▸ ASSIGNED TASK:
Determine how many lines of the data below contain "potentially", then give only that number.

▸ EXTRACTED MATERIAL:
----------

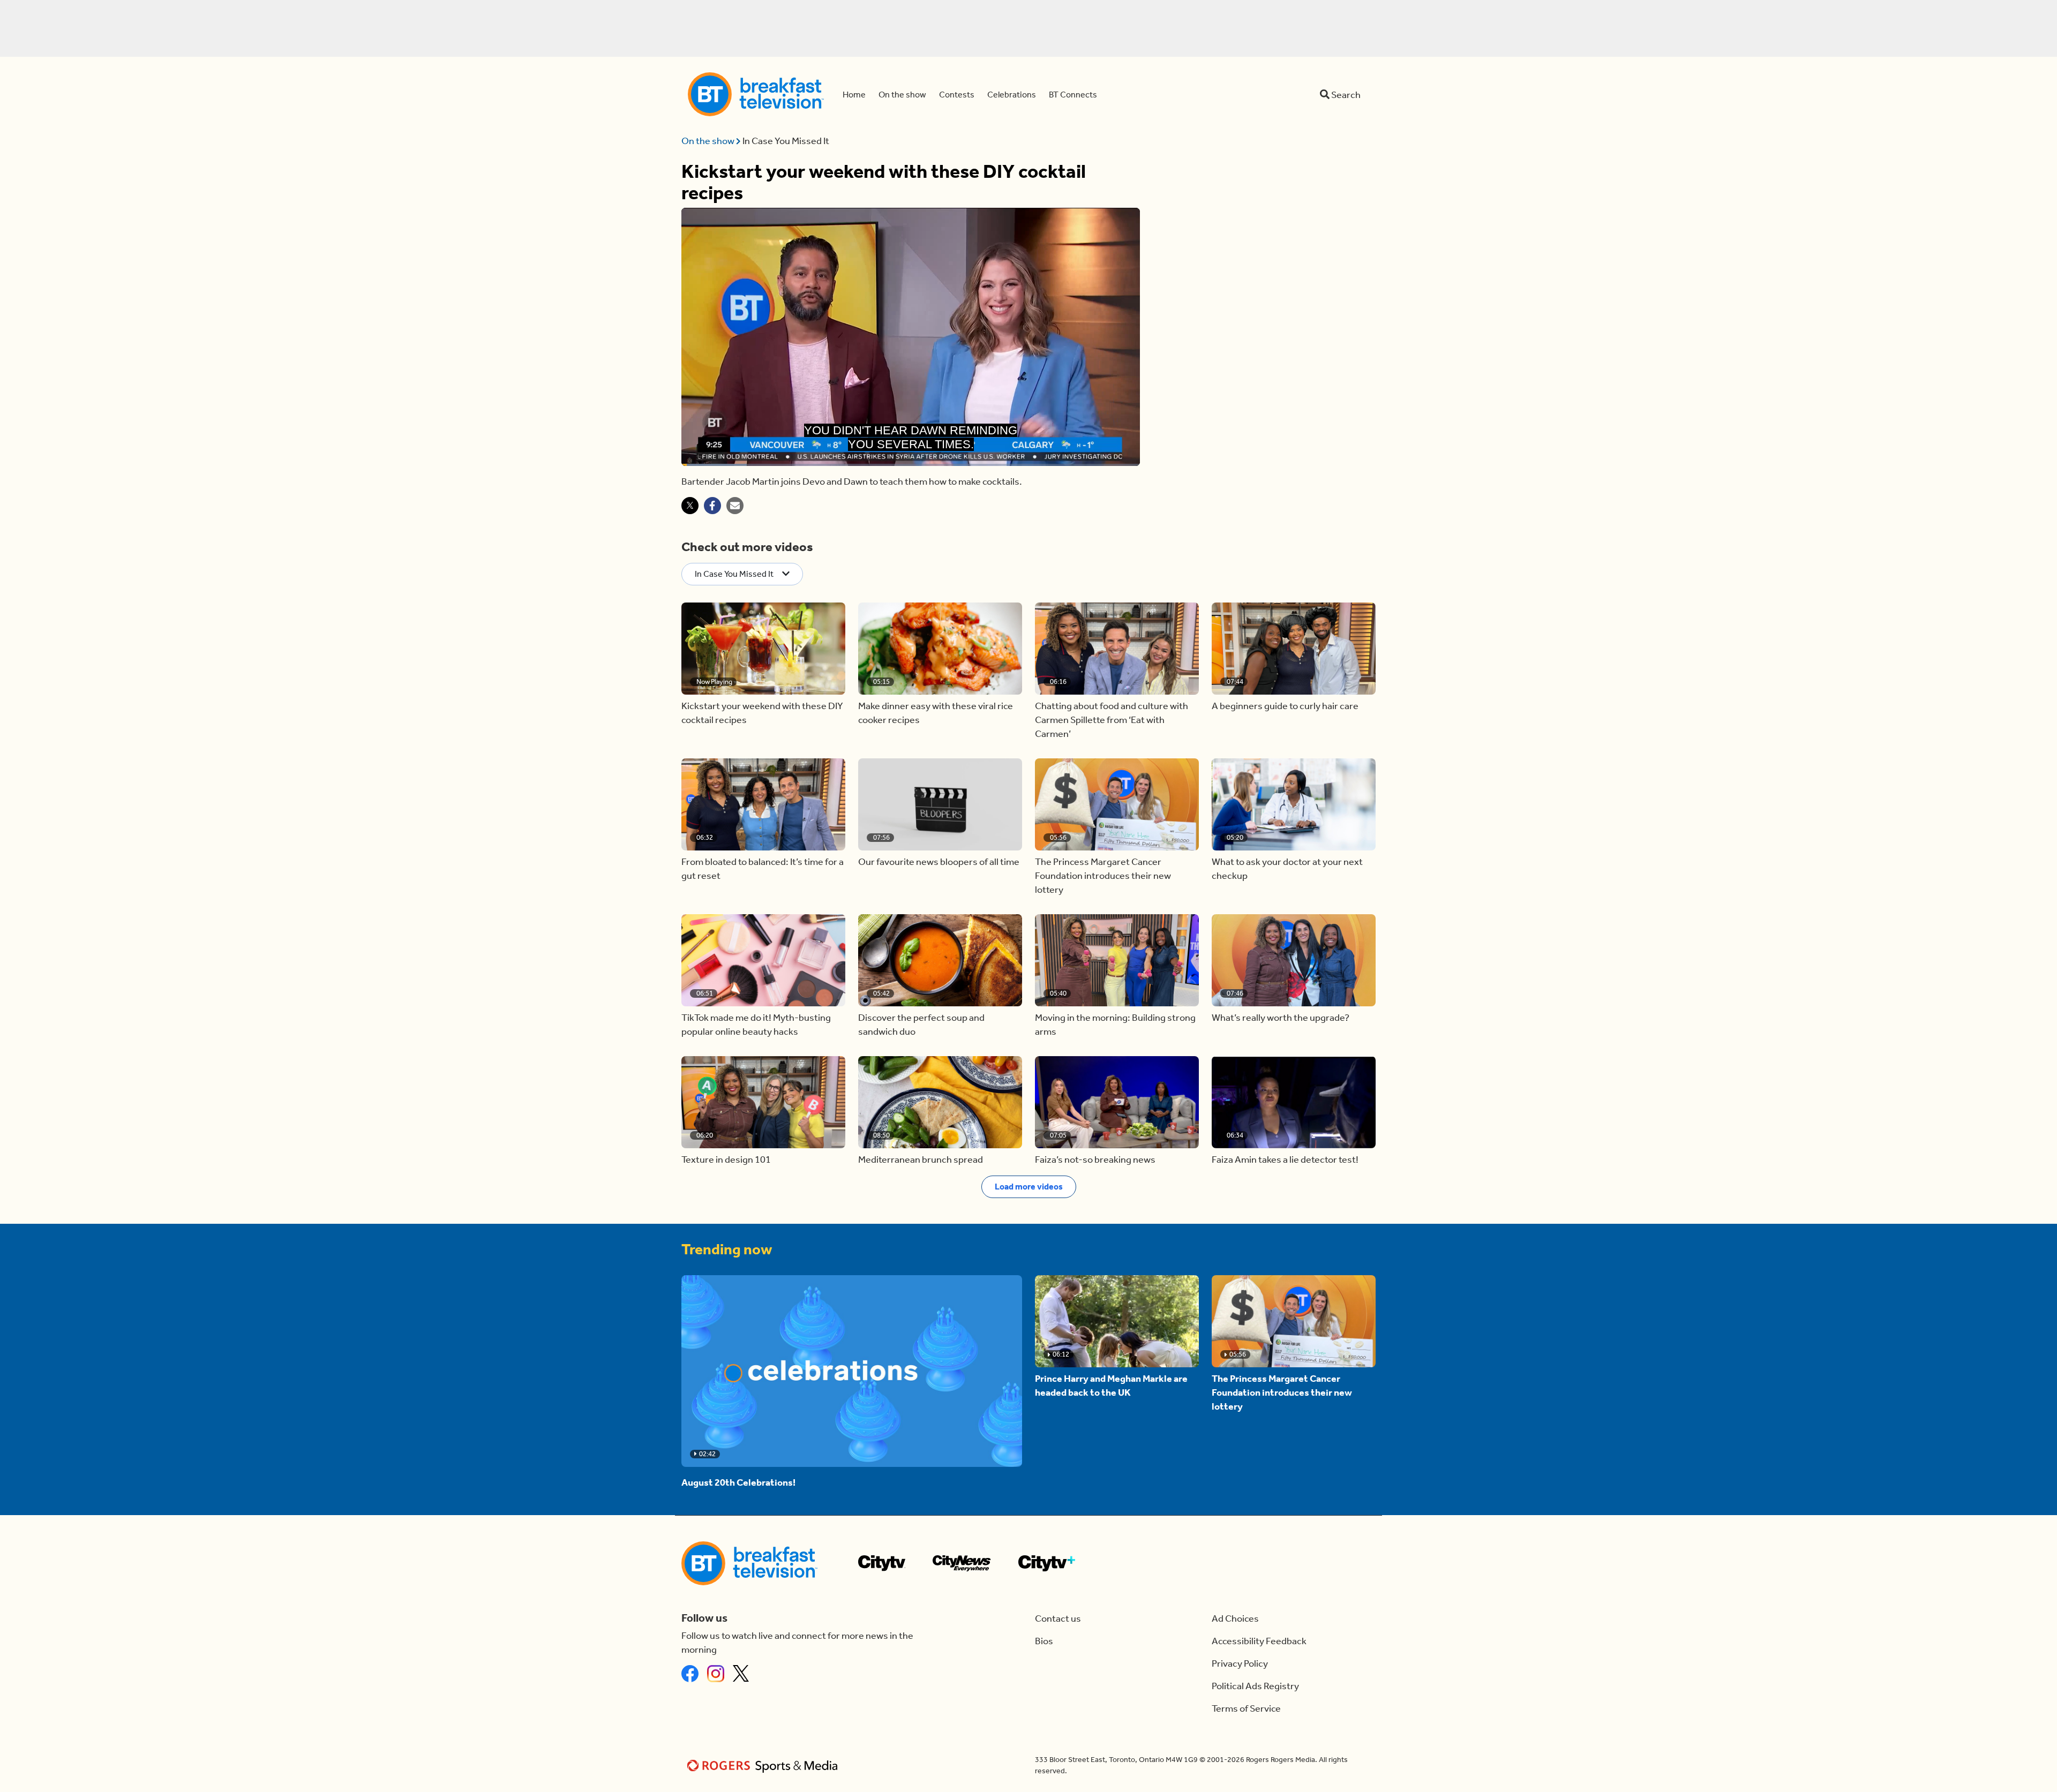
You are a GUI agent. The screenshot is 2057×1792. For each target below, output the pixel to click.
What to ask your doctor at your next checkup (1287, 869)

----------

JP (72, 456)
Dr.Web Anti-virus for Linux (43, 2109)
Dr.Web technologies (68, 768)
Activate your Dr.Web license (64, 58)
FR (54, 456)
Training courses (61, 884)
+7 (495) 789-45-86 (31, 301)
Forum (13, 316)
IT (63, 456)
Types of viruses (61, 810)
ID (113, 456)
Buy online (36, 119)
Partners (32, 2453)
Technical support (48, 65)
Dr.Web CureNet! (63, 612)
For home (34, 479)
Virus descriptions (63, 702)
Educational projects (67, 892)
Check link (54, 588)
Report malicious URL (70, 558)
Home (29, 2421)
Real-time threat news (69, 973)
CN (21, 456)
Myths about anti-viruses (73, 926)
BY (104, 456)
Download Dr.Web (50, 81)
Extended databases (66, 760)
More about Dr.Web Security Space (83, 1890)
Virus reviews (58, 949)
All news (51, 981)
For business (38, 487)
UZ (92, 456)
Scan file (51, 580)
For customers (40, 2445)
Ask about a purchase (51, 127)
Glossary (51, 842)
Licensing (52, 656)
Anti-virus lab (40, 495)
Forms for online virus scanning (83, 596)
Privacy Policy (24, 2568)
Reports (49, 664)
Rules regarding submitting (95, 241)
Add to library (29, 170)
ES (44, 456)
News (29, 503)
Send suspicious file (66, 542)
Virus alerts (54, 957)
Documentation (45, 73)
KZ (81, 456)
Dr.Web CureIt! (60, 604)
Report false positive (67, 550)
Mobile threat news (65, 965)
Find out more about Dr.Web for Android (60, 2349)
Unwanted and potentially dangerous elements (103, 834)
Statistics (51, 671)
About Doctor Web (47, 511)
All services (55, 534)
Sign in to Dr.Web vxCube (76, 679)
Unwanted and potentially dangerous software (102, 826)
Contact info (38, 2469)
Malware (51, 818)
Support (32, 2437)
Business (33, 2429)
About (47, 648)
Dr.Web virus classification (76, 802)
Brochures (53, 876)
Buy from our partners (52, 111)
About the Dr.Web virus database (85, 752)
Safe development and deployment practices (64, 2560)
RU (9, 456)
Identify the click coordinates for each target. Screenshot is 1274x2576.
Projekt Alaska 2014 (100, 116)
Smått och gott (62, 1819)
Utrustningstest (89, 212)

----------

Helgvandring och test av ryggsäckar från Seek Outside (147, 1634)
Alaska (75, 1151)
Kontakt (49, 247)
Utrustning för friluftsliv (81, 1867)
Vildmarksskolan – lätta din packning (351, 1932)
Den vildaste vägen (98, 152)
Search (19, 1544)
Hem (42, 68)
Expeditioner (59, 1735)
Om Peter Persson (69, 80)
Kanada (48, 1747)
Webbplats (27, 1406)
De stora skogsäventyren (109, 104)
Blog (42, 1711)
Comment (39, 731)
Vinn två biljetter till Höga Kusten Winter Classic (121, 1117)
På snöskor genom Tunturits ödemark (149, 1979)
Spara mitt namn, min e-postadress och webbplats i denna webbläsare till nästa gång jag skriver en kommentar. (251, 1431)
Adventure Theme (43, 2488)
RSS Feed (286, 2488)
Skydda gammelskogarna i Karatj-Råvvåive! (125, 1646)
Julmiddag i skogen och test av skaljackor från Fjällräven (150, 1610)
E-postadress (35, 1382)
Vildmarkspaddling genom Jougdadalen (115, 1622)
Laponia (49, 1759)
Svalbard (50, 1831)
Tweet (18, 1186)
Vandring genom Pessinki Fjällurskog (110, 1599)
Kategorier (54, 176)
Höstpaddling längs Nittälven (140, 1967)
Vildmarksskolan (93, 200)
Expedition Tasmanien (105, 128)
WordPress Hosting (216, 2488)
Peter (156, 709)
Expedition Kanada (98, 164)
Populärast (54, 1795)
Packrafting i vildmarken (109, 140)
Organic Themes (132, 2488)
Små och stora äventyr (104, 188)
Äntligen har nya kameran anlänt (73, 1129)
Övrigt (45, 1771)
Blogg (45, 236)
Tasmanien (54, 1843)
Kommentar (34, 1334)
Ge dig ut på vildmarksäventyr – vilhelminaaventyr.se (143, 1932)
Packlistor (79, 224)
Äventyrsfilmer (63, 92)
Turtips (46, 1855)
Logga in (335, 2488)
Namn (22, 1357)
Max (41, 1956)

----------

▸ EXERCISE ANSWER:
2